KCB has posted a 40 per cent decline in profitability in the first half of the year. Was this expected?
The Covid-19 pandemic was unprecedented, but the performance is better than our expectations. In our forecast, we had expected 33 per cent of our total loan portfolio to be affected by the pandemic. Of our Ksh560 billion ($5.1 billion) loan book, we had expected up to Ksh170 billion ($1.5 billion) to be impacted. We had a situation that badly affected our customers. Although our numbers went down by 40 per cent, we thought our business could have been affected by as much as 75 per cent.
How did international subsidiaries perform during the period?
They have done quite well considering that last year we had a problem in Uganda where one of our big clients delayed in making payments. This has now been resolved.
Overall performance of the subsidiaries was up by 22 per cent compared with last year. In Tanzania and Burundi we didn’t see major issues on Covid-19 restrictions, but it’s still too early to call. In Tanzania we have opted to be conservative, and our profitability in the country was down 30 per cent because we increased our provisions.
Is the first half performance a pointer to what investors should expect for the rest of the year?
Not really. We remain optimistic going to the second half because if you look at our balance sheet there is a 17 per cent growth in income, loans and advances increased by 17 per cent, customer deposits were up 35 per cent and total assets by 28 per cent.
Based on this, we should have a better second half despite the impacts of Covid-19. Also, we have restructured Ksh101 billion (923.2 million) loans, which is nearly all the loans we intend to restructure.
Are you concerned about the increase in non-performing loans (NPLs)?

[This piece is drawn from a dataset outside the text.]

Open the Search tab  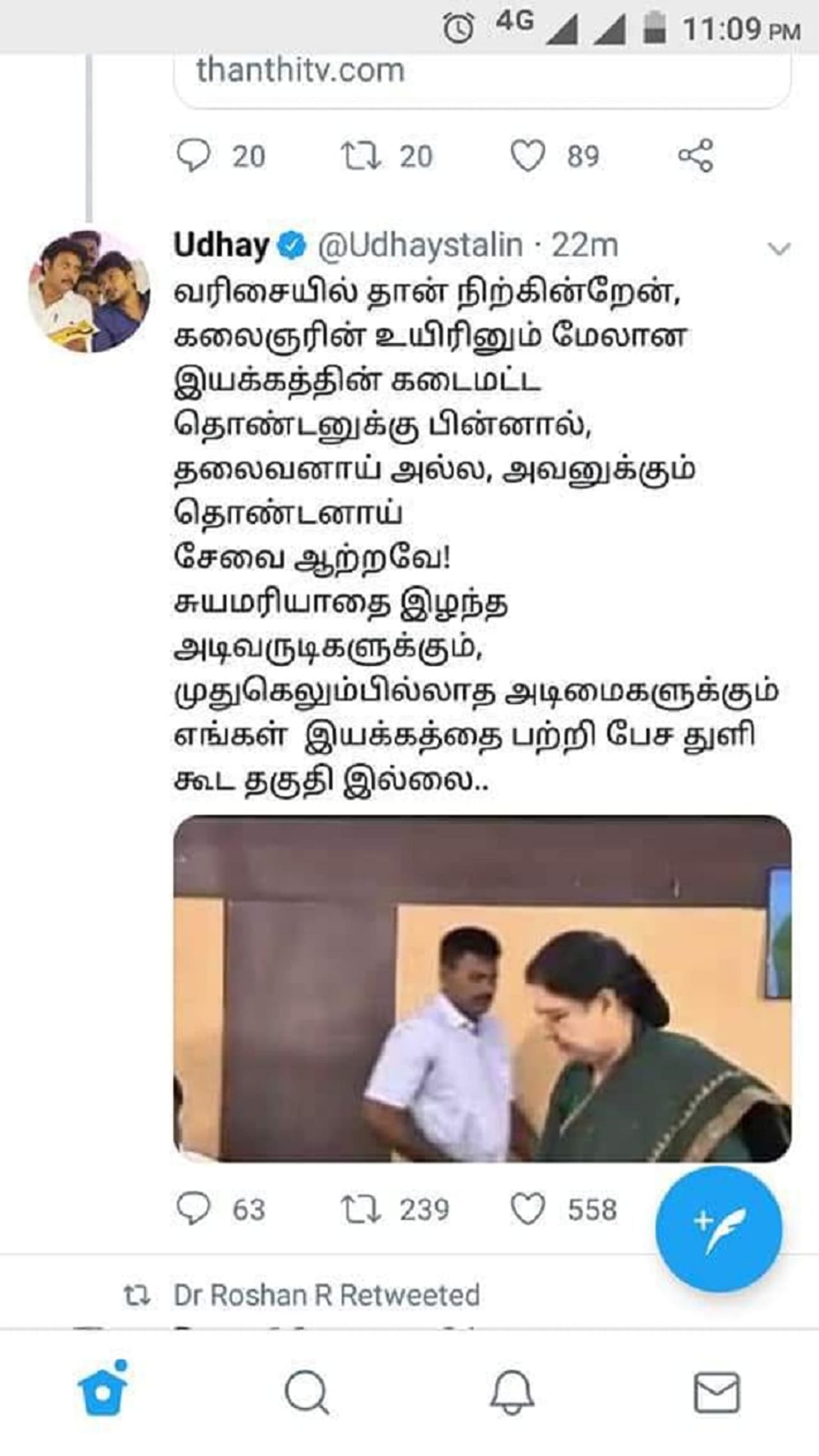pos(307,1393)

It is a fact that because of Covid-19 our customers are not able to repay their loans following disruptions and even the shutdown of economies. This is almost behind us and we expect that as customers come back our provisions will definitely go down.
We are also happy because we have seen the reopening of many sectors of the economy like restaurants, hotels, transport and even some partial reopening of schools.
We have to be more conservative and support our customers during this period. When the economy turns around, the customers we supported the most will be on the right side of our business. The NPLs do not worry me because they are in line with impacts of Covid-19 in our markets.
How badly has the restructuring of loans affected your interest earnings?
The only thing is that we have increased is the level of provisions. This is the only impact because we have extended the loan period and waived fees. We have completed most of the loan restructuring. What’s left is not more than five per cent.
How has the consolidation of National Bank of Kenya (NBK) impacted your performance?
It is positive, and we are on track. The only thing that is remaining is putting additional capital of KSh3 billion ($27.4 million), which will be completed by the end of September. We have a plan to recover NBK’s non-performing loans. We are confident that by the end of the year the NPLs will have come down from 45 per cent to 30 per cent.
Covid-19 is becoming the new normal. How is this going to change banking?
It is too early to say how banking will change, but our customers are learning about our different channels. We are at a point of reflection and remain optimistic that the world will find a solution to cope with the virus. We have been operating non-stop since March despite the situation, and we will continue to do so.